**ACTIVITY**:
Repeat verbatim each line from the line with "Task: Click the first 실시간 베스트 thumbnail" to the end of the entries. Pictures do not belong in the copy.

**SUPPLIED RECORDS**:

- Opening Delimiter -

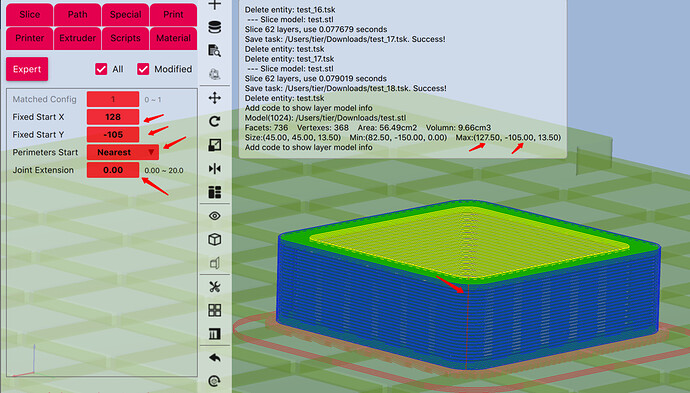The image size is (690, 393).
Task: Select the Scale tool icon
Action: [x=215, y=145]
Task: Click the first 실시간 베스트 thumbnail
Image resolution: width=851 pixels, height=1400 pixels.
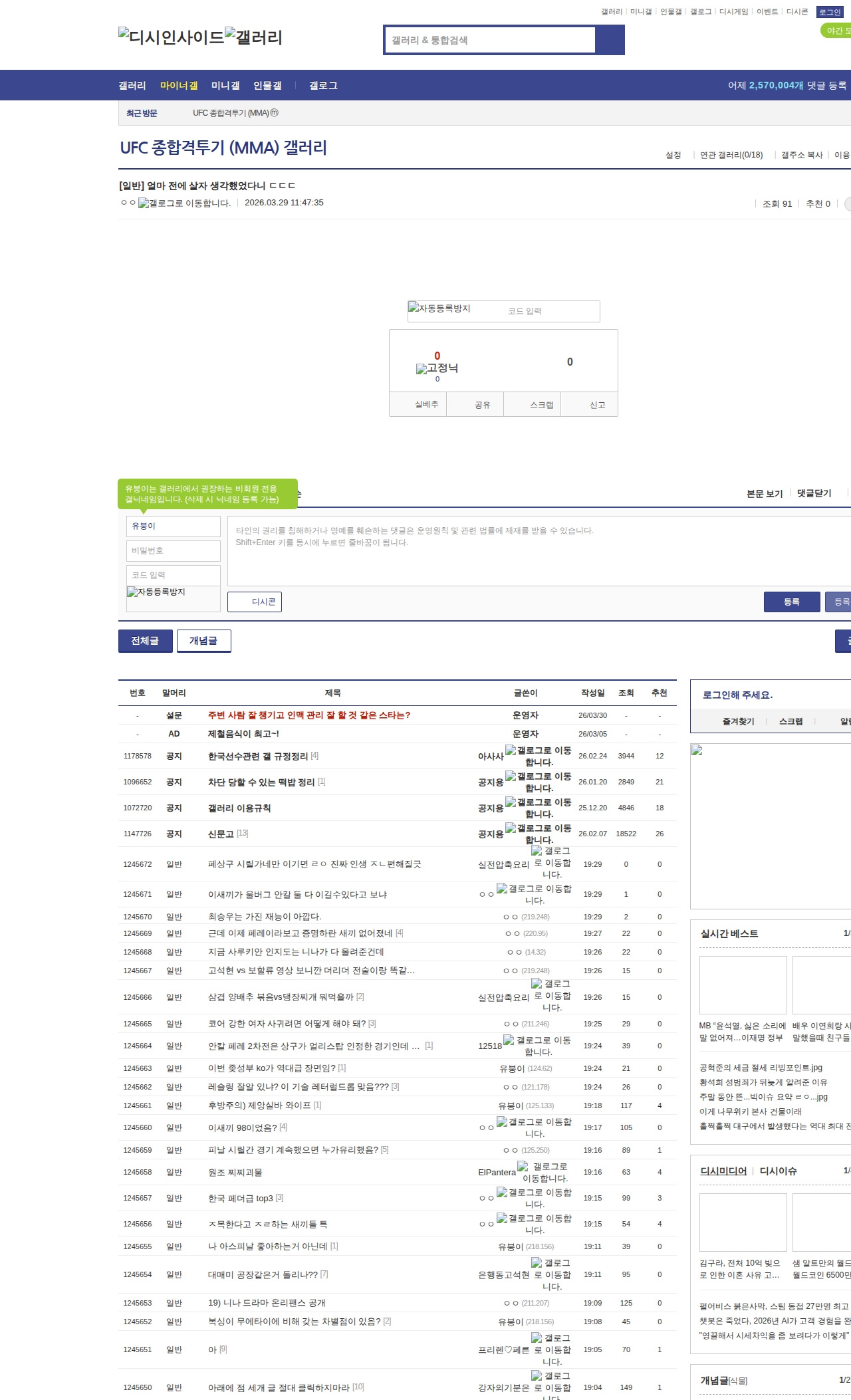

- Closing Delimiter -

**TASK OUTPUT**:
Task: Click the first 실시간 베스트 thumbnail
Image resolution: width=851 pixels, height=1400 pixels.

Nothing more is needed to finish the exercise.